Low-Energy On-Device Personalization for MCUs

Yushan Huang,Ranya Aloufi,Xavier Cadet,Yuchen Zhao,Payam Barnaghi,Hamed Haddadi
2024-10-01
Abstract:Microcontroller Units (MCUs) are ideal platforms for edge applications due to their low cost and energy consumption, and are widely used in various applications, including personalized machine learning tasks, where customized models can enhance the task adaptation. However, existing approaches for local on-device personalization mostly support simple ML architectures or require complex local pre-training/training, leading to high energy consumption and negating the low-energy advantage of MCUs. In this paper, we introduce $MicroT$, an efficient and low-energy MCU personalization approach. $MicroT$ includes a robust, general, but tiny feature extractor, developed through self-supervised knowledge distillation, which trains a task-specific head to enable independent on-device personalization with minimal energy and computational requirements. MicroT implements an MCU-optimized early-exit inference mechanism called stage-decision to further reduce energy costs.

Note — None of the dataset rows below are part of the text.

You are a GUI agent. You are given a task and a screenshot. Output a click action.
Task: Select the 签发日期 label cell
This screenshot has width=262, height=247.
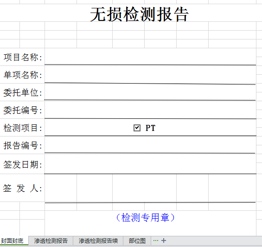pyautogui.click(x=22, y=164)
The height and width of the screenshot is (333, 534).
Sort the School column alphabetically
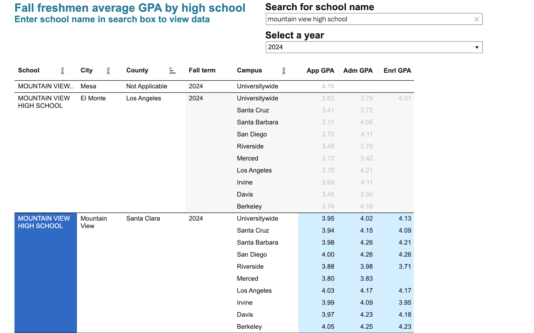click(62, 71)
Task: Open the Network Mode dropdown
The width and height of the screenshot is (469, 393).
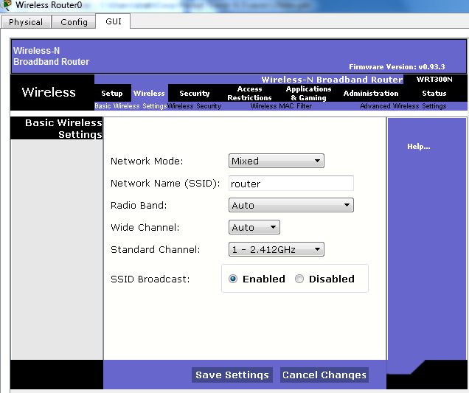Action: tap(276, 161)
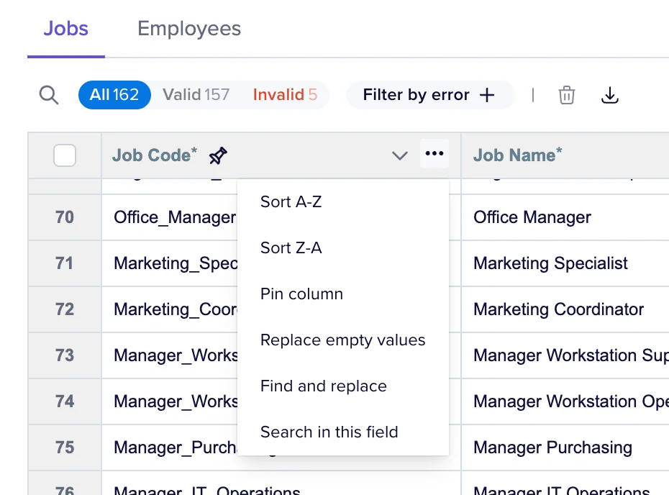Image resolution: width=669 pixels, height=495 pixels.
Task: Click the Office Manager job name cell
Action: tap(532, 217)
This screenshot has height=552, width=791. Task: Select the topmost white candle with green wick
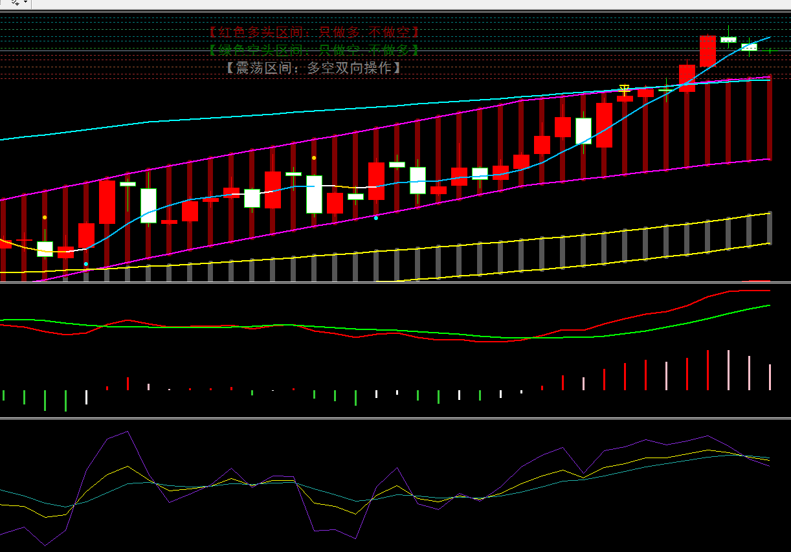(728, 39)
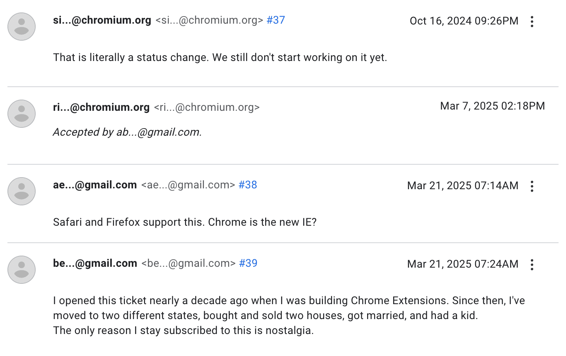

This mechanism allows for user-configurable exit criteria (stage-decision ratio) to adaptively balance energy cost with model performance. We evaluated MicroT using two models, three datasets, and two MCU boards. $MicroT$ outperforms traditional transfer learning (TTL) and two SOTA approaches by 2.12 - 11.60% across two models and three datasets. Targeting widely used energy-aware edge devices, MicroT's on-device training requires no additional complex operations, halving the energy cost compared to SOTA approaches by up to 2.28X while keeping SRAM usage below 1MB. During local inference, MicroT reduces energy cost by 14.17% compared to TTL across two boards and two datasets, highlighting its suitability for long-term use on energy-aware resource-constrained MCUs.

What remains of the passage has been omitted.